README.md

# Video Perceptual Hashing Algorithm

This repository contains an implementation of a video perceptual hashing algorithm for scene-based video fingerprinting, along with a detailed article about the algorithm's inner workings.

## Use Cases

- **Comparing uploaded videos to establish originality** - Detect if a user has uploaded a modified version of existing content
- **Detecting rebroadcasts of an original source in real time** - Monitor live streams for unauthorized content
- **Detecting/counting the number of scenes from other videos in a database** - Identify composite videos that stitch together scenes from multiple sources
- **Finding which scenes specifically are copied in one video from another** - Pinpoint exact copied segments between videos
- **Content deduplication** - Identify near-duplicate videos in large media libraries
- **Copyright infringement detection** - Find unauthorized copies even after modifications

## Algorithm Details

### Core Concepts

The algorithm operates at the scene level rather than on individual frames. A scene is defined as a continuous sequence of frames where the visual content remains relatively stable.
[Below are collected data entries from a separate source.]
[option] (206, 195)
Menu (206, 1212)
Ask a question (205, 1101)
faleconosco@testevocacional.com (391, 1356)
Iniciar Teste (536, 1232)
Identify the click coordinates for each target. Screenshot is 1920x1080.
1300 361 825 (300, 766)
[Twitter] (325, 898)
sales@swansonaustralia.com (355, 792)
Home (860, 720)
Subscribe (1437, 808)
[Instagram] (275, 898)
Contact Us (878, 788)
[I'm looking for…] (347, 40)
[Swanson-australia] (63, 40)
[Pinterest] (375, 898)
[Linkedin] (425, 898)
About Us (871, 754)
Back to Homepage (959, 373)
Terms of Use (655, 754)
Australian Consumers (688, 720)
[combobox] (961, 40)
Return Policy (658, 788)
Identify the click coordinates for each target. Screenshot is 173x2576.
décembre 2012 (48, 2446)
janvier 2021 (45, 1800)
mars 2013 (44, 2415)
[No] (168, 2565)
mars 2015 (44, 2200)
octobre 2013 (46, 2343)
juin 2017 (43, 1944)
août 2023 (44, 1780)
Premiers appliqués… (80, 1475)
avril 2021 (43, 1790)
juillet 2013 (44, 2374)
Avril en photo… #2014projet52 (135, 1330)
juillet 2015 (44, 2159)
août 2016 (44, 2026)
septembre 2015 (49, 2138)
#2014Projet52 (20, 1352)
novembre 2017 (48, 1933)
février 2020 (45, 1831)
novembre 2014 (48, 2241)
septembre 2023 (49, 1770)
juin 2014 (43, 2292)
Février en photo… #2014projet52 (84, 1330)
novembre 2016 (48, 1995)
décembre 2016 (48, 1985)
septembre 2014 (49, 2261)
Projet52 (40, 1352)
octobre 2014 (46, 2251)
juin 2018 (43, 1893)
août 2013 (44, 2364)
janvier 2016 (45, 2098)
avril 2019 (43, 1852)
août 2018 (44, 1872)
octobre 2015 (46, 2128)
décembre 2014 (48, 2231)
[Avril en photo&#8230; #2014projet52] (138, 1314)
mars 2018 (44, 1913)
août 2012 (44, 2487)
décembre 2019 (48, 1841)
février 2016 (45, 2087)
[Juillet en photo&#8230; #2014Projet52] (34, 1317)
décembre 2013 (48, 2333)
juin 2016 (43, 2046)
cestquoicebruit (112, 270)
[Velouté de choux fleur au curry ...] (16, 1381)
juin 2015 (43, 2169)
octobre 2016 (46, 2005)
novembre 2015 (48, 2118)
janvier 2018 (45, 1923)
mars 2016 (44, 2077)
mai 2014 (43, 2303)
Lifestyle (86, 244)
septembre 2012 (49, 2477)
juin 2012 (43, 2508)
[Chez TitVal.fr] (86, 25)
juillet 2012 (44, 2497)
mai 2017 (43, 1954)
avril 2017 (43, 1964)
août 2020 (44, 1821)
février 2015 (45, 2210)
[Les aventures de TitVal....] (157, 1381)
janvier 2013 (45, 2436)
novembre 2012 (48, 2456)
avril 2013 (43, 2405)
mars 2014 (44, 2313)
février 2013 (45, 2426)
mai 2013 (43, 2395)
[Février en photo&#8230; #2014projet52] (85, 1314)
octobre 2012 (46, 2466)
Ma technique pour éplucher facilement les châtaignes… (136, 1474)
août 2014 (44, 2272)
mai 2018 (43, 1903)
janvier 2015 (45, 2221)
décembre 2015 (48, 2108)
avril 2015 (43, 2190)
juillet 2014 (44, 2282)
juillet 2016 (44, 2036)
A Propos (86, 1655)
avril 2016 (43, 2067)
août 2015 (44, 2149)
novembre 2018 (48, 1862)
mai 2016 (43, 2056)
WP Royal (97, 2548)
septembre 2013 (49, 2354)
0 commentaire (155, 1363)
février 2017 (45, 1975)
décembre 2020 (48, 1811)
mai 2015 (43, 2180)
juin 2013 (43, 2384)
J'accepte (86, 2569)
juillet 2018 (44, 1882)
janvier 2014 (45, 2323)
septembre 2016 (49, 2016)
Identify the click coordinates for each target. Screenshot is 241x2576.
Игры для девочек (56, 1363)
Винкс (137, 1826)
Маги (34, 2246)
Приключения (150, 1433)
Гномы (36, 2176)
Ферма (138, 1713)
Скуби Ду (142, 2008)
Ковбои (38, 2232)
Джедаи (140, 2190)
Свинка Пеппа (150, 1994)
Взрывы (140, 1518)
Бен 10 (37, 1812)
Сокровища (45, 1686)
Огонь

Each scene generates a single perceptual hash.

### Processing Pipeline

1. **Scene Detection**
   - Video is sampled at keyframes (scene change boundaries)
   - Uses adaptive thresholding based on color histogram differences
   - Minimum scene duration: configurable (default 10 frames)
   - Scene boundaries are detected when consecutive frame differences exceed dynamic thresholds

2. **Key Frame Extraction**
   - For each detected scene, a representative frame is selected (typically the middle frame or first stable frame)
   - Frame is resized to a standard dimension (e.g., 256x256) for consistent processing

3. **Perceptual Hash Generation**
   - Image is converted to grayscale
   - Discrete Cosine Transform (DCT) is applied
   - Top-left 8x8 DCT coefficients (excluding DC) are extracted
   - Comparison of coefficients against median creates 64-bit hash
   - Result: 64-bit perceptual hash (pHash)

4. **Hash Storage**
   - Scene start timestamp, end timestamp, and 64-bit hash are stored
   - Multiple hash types can be combined (difference hash, average hash, perceptual hash)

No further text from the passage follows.